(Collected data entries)
§

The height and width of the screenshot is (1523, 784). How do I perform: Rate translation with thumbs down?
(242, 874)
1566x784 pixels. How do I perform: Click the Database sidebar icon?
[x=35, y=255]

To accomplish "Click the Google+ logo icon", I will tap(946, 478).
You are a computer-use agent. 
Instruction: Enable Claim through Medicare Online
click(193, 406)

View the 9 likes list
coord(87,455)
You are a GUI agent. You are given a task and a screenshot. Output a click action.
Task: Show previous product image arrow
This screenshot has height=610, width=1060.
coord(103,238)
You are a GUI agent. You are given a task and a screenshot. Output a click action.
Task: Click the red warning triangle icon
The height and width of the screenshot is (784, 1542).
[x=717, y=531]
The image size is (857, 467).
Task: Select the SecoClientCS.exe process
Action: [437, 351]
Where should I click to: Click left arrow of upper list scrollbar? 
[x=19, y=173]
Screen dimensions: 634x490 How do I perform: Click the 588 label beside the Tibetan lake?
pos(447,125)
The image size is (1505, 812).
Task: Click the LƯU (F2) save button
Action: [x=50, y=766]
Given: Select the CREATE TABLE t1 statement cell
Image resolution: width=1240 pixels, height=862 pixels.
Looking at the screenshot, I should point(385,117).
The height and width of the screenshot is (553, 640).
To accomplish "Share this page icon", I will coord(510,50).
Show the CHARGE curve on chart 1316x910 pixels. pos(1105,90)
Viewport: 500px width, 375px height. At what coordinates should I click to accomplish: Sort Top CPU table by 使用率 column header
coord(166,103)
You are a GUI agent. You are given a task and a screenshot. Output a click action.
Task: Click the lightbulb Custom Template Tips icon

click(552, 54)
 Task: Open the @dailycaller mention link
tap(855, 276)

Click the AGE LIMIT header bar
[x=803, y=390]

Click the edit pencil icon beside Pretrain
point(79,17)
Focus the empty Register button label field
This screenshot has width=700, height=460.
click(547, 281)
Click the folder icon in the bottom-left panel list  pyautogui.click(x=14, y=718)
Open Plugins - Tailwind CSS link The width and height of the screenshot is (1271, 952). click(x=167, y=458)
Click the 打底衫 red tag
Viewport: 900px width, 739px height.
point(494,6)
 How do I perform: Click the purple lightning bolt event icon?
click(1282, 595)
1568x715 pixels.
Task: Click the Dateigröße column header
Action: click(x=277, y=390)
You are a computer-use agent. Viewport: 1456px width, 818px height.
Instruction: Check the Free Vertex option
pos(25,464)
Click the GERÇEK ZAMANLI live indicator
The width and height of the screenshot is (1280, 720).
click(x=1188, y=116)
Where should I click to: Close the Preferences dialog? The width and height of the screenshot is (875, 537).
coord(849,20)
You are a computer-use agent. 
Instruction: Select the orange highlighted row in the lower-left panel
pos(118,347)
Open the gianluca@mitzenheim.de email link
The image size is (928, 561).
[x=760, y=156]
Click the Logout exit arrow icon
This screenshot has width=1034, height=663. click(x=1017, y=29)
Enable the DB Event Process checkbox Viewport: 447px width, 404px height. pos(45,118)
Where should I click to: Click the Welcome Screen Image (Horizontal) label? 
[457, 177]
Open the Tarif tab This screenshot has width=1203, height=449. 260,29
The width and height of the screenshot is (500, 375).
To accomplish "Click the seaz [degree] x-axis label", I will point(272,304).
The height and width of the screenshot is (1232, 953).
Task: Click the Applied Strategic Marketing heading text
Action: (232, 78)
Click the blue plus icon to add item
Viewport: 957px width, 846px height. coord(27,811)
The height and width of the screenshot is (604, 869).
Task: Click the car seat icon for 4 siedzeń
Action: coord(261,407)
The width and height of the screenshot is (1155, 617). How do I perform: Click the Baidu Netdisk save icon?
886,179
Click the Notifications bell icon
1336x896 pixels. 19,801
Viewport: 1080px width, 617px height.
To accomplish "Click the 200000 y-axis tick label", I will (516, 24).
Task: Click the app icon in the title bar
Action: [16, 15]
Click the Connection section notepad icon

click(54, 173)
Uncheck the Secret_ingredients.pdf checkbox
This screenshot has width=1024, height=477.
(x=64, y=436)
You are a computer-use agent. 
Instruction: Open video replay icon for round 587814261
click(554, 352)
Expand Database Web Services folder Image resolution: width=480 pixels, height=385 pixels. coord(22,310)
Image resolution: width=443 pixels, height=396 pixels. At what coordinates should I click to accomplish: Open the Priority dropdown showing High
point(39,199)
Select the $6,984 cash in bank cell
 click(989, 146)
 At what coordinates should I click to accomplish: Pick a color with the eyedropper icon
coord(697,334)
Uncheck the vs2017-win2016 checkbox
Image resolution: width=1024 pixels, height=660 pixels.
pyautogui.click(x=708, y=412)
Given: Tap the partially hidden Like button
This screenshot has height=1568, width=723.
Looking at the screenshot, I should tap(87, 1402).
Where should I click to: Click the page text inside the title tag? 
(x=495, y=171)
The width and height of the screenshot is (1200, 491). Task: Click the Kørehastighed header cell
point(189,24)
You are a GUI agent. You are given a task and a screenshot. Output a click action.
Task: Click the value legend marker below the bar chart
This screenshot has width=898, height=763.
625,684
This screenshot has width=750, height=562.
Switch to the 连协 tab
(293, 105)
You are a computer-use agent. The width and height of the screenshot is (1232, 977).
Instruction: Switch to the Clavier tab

§

__Your objective__:
If a line falls between the first line of the records and the line containing "Show the CHARGE", inclusive, repeat it exactly; leave out all others.

__Task answer__:
The height and width of the screenshot is (1523, 784). How do I perform: Rate translation with thumbs down?
(242, 874)
1566x784 pixels. How do I perform: Click the Database sidebar icon?
[x=35, y=255]

To accomplish "Click the Google+ logo icon", I will tap(946, 478).
You are a computer-use agent. 
Instruction: Enable Claim through Medicare Online
click(193, 406)

View the 9 likes list
coord(87,455)
You are a GUI agent. You are given a task and a screenshot. Output a click action.
Task: Show previous product image arrow
This screenshot has height=610, width=1060.
coord(103,238)
You are a GUI agent. You are given a task and a screenshot. Output a click action.
Task: Click the red warning triangle icon
The height and width of the screenshot is (784, 1542).
[x=717, y=531]
The image size is (857, 467).
Task: Select the SecoClientCS.exe process
Action: [437, 351]
Where should I click to: Click left arrow of upper list scrollbar? 
[x=19, y=173]
Screen dimensions: 634x490 How do I perform: Click the 588 label beside the Tibetan lake?
pos(447,125)
The image size is (1505, 812).
Task: Click the LƯU (F2) save button
Action: [x=50, y=766]
Given: Select the CREATE TABLE t1 statement cell
Image resolution: width=1240 pixels, height=862 pixels.
Looking at the screenshot, I should point(385,117).
The height and width of the screenshot is (553, 640).
To accomplish "Share this page icon", I will coord(510,50).
Show the CHARGE curve on chart 1316x910 pixels. pos(1105,90)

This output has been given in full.